▸ **Exercise goal**: Transcribe the whole listing precisely, leaving nothing out.

▸ **Dataset**:
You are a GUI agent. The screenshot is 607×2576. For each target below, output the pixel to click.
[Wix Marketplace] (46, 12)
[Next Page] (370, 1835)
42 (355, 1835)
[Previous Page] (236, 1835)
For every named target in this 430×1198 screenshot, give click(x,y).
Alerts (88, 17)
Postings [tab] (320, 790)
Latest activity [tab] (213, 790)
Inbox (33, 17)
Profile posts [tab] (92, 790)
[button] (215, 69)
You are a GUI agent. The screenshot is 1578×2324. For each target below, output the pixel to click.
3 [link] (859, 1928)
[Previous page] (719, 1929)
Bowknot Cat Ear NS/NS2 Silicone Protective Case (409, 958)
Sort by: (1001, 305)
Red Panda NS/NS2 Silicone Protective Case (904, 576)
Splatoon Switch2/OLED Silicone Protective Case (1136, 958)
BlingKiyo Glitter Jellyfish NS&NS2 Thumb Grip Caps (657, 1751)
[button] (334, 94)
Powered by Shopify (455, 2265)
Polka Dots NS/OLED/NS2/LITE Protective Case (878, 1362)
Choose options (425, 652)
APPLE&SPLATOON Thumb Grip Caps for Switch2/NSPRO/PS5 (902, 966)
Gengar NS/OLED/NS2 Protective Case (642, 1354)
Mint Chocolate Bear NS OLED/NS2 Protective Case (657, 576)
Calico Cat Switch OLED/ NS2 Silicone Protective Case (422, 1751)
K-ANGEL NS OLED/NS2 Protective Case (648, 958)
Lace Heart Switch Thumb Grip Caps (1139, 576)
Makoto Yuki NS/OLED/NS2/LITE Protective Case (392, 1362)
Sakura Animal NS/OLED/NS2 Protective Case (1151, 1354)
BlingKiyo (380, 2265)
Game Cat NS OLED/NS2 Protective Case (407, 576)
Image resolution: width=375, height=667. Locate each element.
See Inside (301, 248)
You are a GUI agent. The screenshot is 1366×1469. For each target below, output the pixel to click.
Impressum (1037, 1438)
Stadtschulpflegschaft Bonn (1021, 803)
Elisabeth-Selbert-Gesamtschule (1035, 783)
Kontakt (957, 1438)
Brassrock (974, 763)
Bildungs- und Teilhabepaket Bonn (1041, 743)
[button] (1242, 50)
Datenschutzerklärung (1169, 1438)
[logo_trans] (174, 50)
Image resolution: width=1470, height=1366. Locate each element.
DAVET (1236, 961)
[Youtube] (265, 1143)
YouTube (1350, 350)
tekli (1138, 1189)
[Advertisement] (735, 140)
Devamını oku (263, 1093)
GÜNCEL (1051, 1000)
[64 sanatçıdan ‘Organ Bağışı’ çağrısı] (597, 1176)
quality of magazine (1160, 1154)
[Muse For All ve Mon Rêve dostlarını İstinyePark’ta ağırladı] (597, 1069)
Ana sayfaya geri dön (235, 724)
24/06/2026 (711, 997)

▸ **Final answer**:
You are a GUI agent. The screenshot is 607×2576. For each target below, output the pixel to click.
[Wix Marketplace] (46, 12)
[Next Page] (370, 1835)
42 (355, 1835)
[Previous Page] (236, 1835)
For every named target in this 430×1198 screenshot, give click(x,y).
Alerts (88, 17)
Postings [tab] (320, 790)
Latest activity [tab] (213, 790)
Inbox (33, 17)
Profile posts [tab] (92, 790)
[button] (215, 69)
You are a GUI agent. The screenshot is 1578×2324. For each target below, output the pixel to click.
3 [link] (859, 1928)
[Previous page] (719, 1929)
Bowknot Cat Ear NS/NS2 Silicone Protective Case (409, 958)
Sort by: (1001, 305)
Red Panda NS/NS2 Silicone Protective Case (904, 576)
Splatoon Switch2/OLED Silicone Protective Case (1136, 958)
BlingKiyo Glitter Jellyfish NS&NS2 Thumb Grip Caps (657, 1751)
[button] (334, 94)
Powered by Shopify (455, 2265)
Polka Dots NS/OLED/NS2/LITE Protective Case (878, 1362)
Choose options (425, 652)
APPLE&SPLATOON Thumb Grip Caps for Switch2/NSPRO/PS5 (902, 966)
Gengar NS/OLED/NS2 Protective Case (642, 1354)
Mint Chocolate Bear NS OLED/NS2 Protective Case (657, 576)
Calico Cat Switch OLED/ NS2 Silicone Protective Case (422, 1751)
K-ANGEL NS OLED/NS2 Protective Case (648, 958)
Lace Heart Switch Thumb Grip Caps (1139, 576)
Makoto Yuki NS/OLED/NS2/LITE Protective Case (392, 1362)
Sakura Animal NS/OLED/NS2 Protective Case (1151, 1354)
BlingKiyo (380, 2265)
Game Cat NS OLED/NS2 Protective Case (407, 576)
Image resolution: width=375, height=667. Locate each element.
See Inside (301, 248)
You are a GUI agent. The screenshot is 1366×1469. For each target below, output the pixel to click.
Impressum (1037, 1438)
Stadtschulpflegschaft Bonn (1021, 803)
Elisabeth-Selbert-Gesamtschule (1035, 783)
Kontakt (957, 1438)
Brassrock (974, 763)
Bildungs- und Teilhabepaket Bonn (1041, 743)
[button] (1242, 50)
Datenschutzerklärung (1169, 1438)
[logo_trans] (174, 50)
Image resolution: width=1470, height=1366. Locate each element.
DAVET (1236, 961)
[Youtube] (265, 1143)
YouTube (1350, 350)
tekli (1138, 1189)
[Advertisement] (735, 140)
Devamını oku (263, 1093)
GÜNCEL (1051, 1000)
[64 sanatçıdan ‘Organ Bağışı’ çağrısı] (597, 1176)
quality of magazine (1160, 1154)
[Muse For All ve Mon Rêve dostlarını İstinyePark’ta ağırladı] (597, 1069)
Ana sayfaya geri dön (235, 724)
24/06/2026 (711, 997)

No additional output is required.